5 free collaboration tools to kill off time-wasting email
Project Management: Trello
For all the reasons stated above, email remains a particularly bad way to co-ordinate groups and stages on projects. Enter Trello: since its launch in 2011 the app has become a go-to platform for painless project management.
The beauty of Trello is that once you get started it’s so easy to use. Using a card-based system, you can create cards for various tasks, set up deadlines (and sync them to your email client calendar), add to-do checklists, tag key players with @ to make sure they’re notified, and share links and files (up to 10 mb—and if you’ve got file sizes bigger than that see WeTransfer, below). And you can move cards to different lists by simply dragging them. If you’ve ever killed a rainy-day hour playing computer solitaire, manipulating Trello’s cards will seem second-nature.
Why we love it
You can see the whole project workflow in a glance and have all the project content in one place. The visual structure is simple, intuitive and self-explanatory. Best of all, you can pick it up in a snap, which is why so many of our clients have adopted it for working with us too. By assigning cards to different teams (e.g. design, copy, all the way to accounting) you can move your project step by step all the way to final billing. And it has helped make our workflow more efficient as we and our clients are on the same visual page about which deadlines are assigned, which prioritized and which imminent.
Drawbacks
Some clients have expressed concerns about security, and depending on your needs, Trello may not be recommended for sending sensitive data like briefs or performance metrics (though it doesn’t necessarily make more sense to use the standard fallback—email—either). And one major feature that some at Moskito Design would love to see is a progress bar to actually see how close you are to being done.
Takeaway
If you’re still slogging through endless email chains to manage projects both internally and externally, then give Trello a try.
Communications: Skype
With everybody tripping over themselves these days to add to the growing mountain of praise and adulation for Slack (the newest contender for the title of The App that Killed Email), you might lose sight of the fact that there ever was another free alternative to email for intra- and inter-office communication. But Skype has been admirably shouldering that burden for us since the late noughties.
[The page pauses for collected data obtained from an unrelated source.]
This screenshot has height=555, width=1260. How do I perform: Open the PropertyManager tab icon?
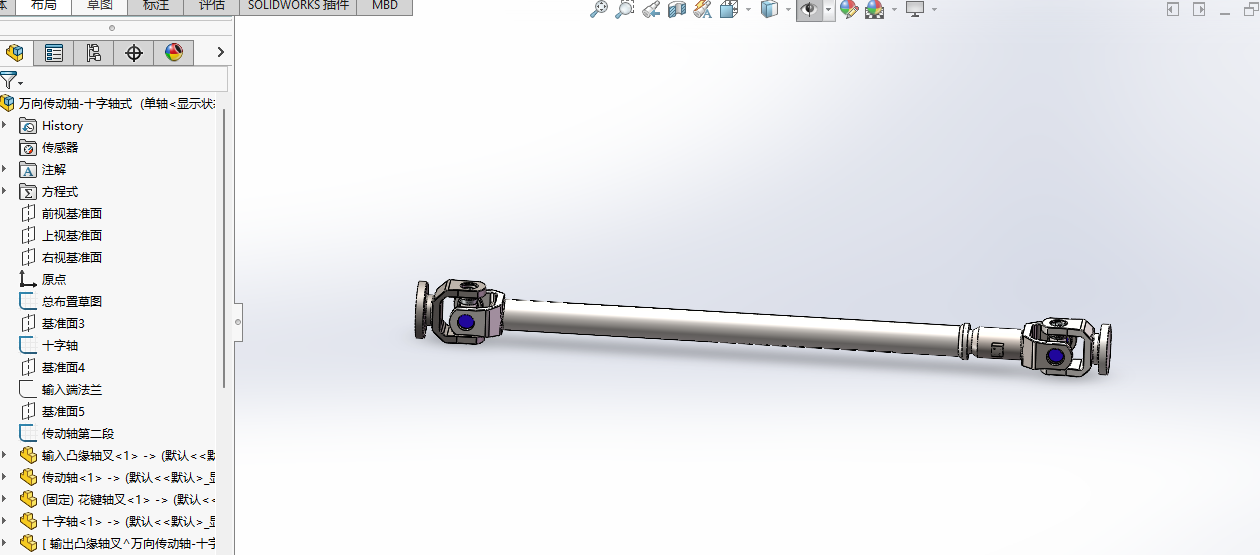click(x=54, y=53)
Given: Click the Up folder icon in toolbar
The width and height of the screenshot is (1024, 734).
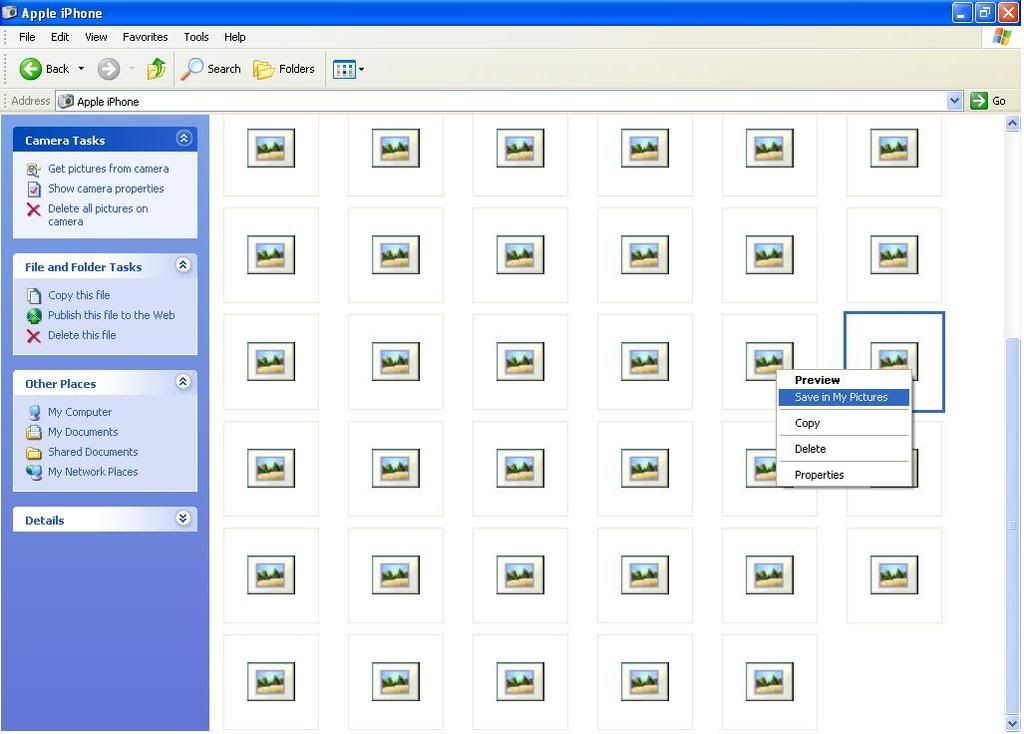Looking at the screenshot, I should [x=156, y=69].
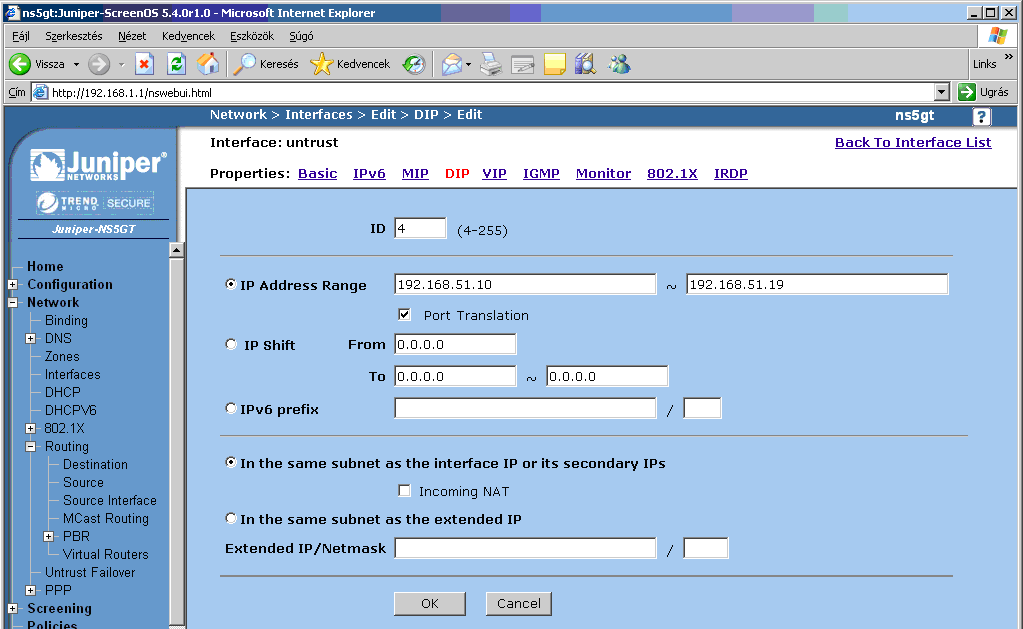Collapse the Routing tree node
The width and height of the screenshot is (1023, 629).
click(x=30, y=447)
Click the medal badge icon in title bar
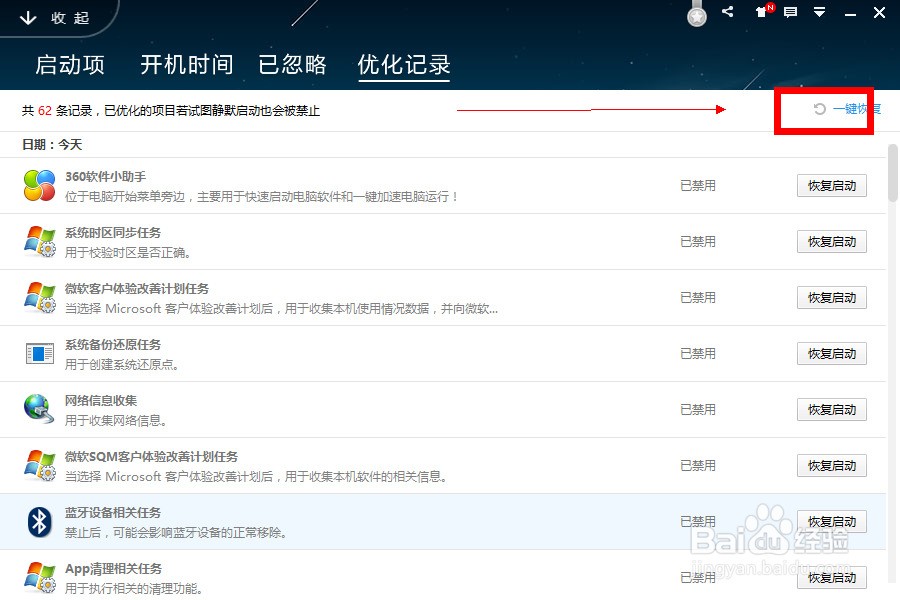The height and width of the screenshot is (600, 900). 697,15
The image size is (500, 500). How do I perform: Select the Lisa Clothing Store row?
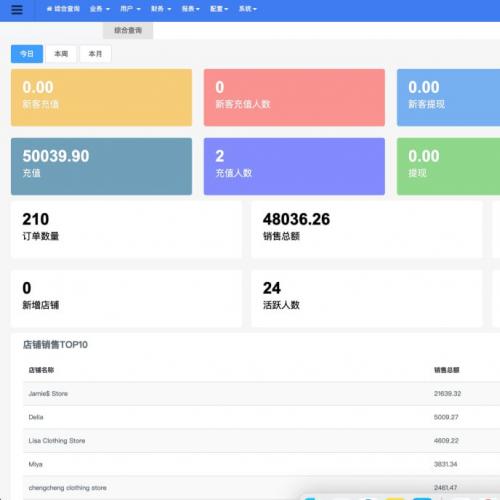click(x=262, y=441)
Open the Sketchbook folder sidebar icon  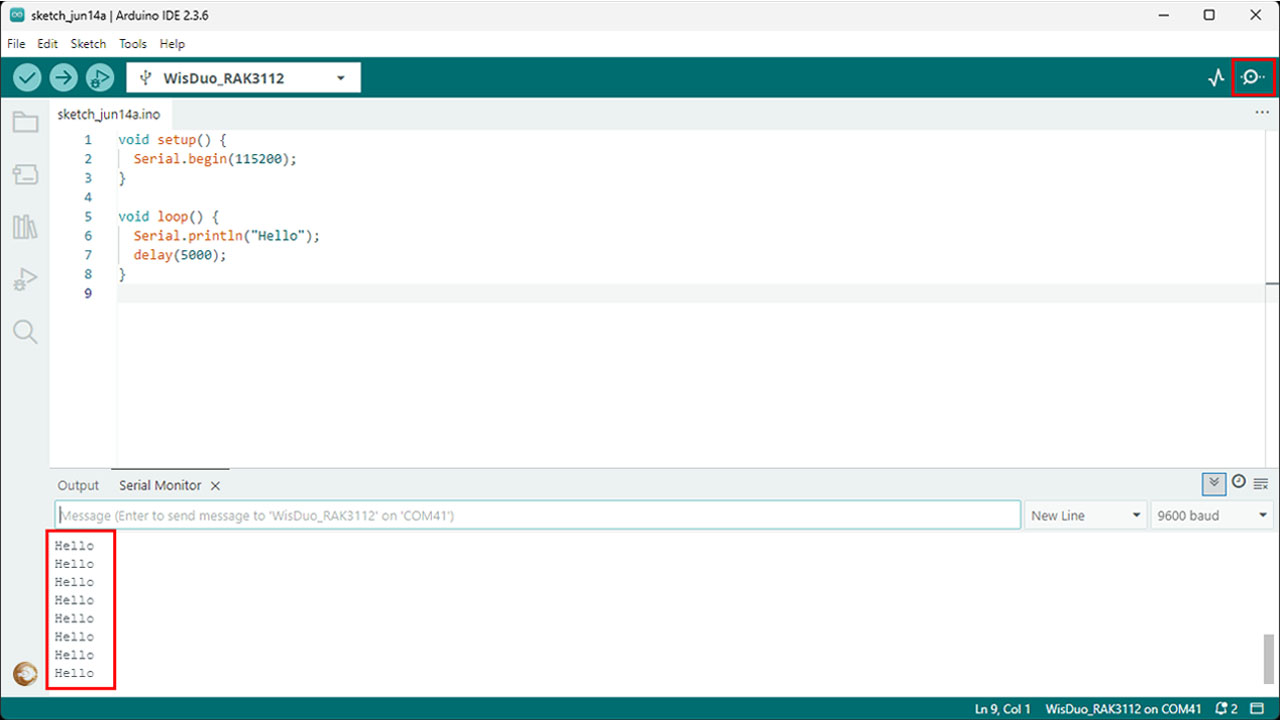point(25,123)
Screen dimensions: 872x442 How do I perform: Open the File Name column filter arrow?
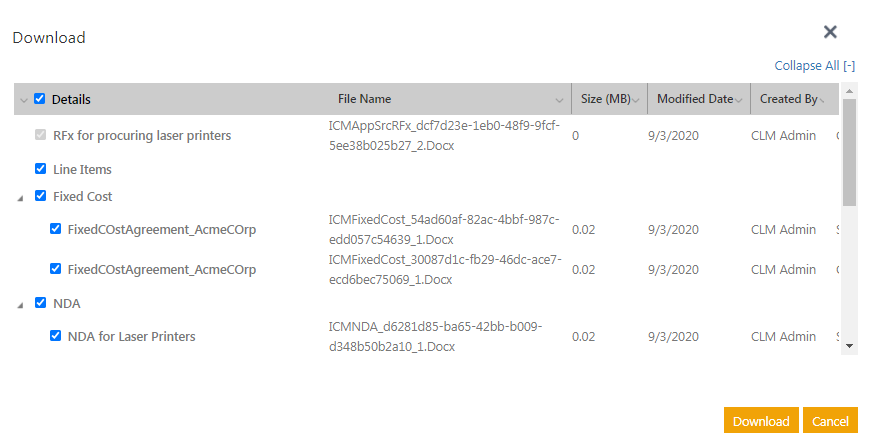[x=560, y=100]
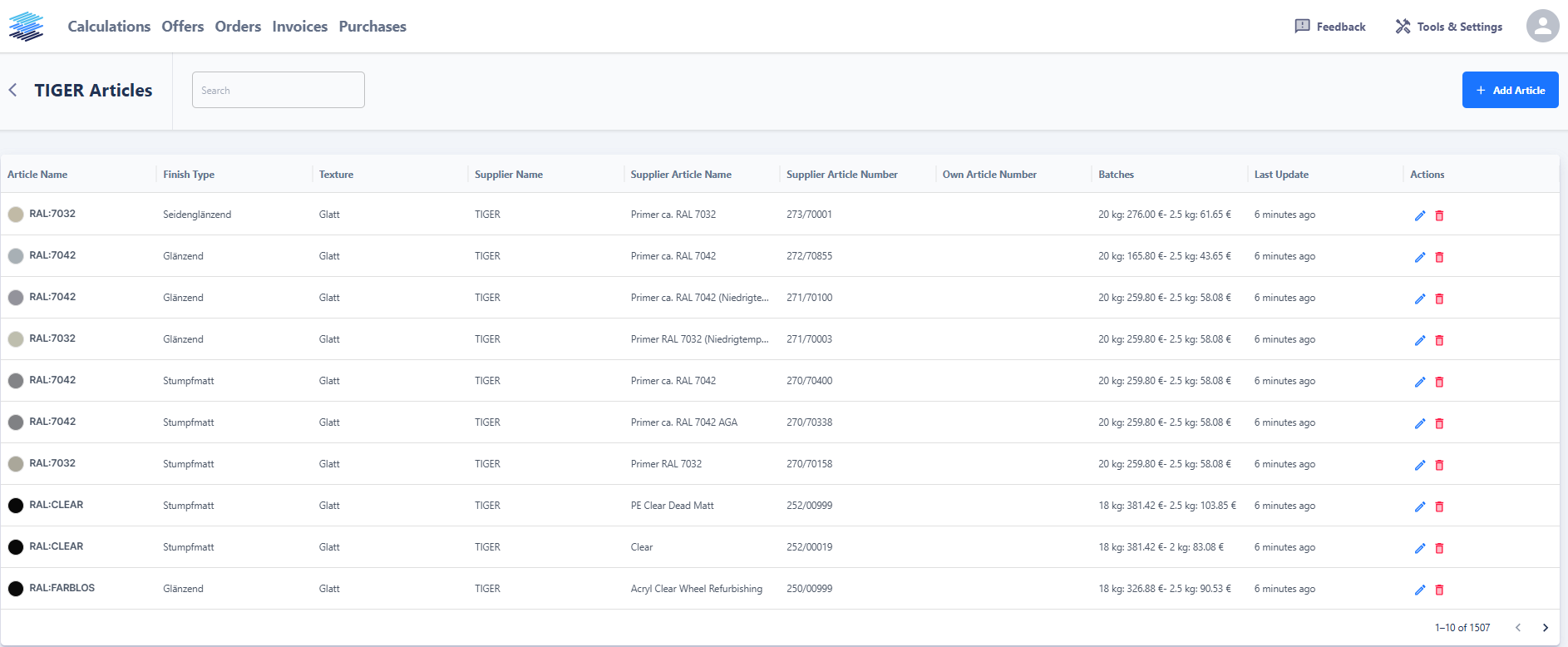
Task: Open the Calculations menu
Action: tap(109, 27)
Owned by Microsoft since 2011, the chat and web-based calling app claims 300 million users. You can use it to talk for free to other Skype users, message to individuals and groups, video conference and even share files. Microsoft says the free version is great for small businesses of up to 20 people but even though we’ve topped that number by now we still haven’t found a limit to its usefulness.
Why we love it
Even if we don’t practice the monkish silence avowed by companies like Basecamp, if you work in an open office plan quiet communication is a gift from the gods. Skype means you don’t have people talking in your ear (even if you might have to disable notifications to keep your eyes focused on your work).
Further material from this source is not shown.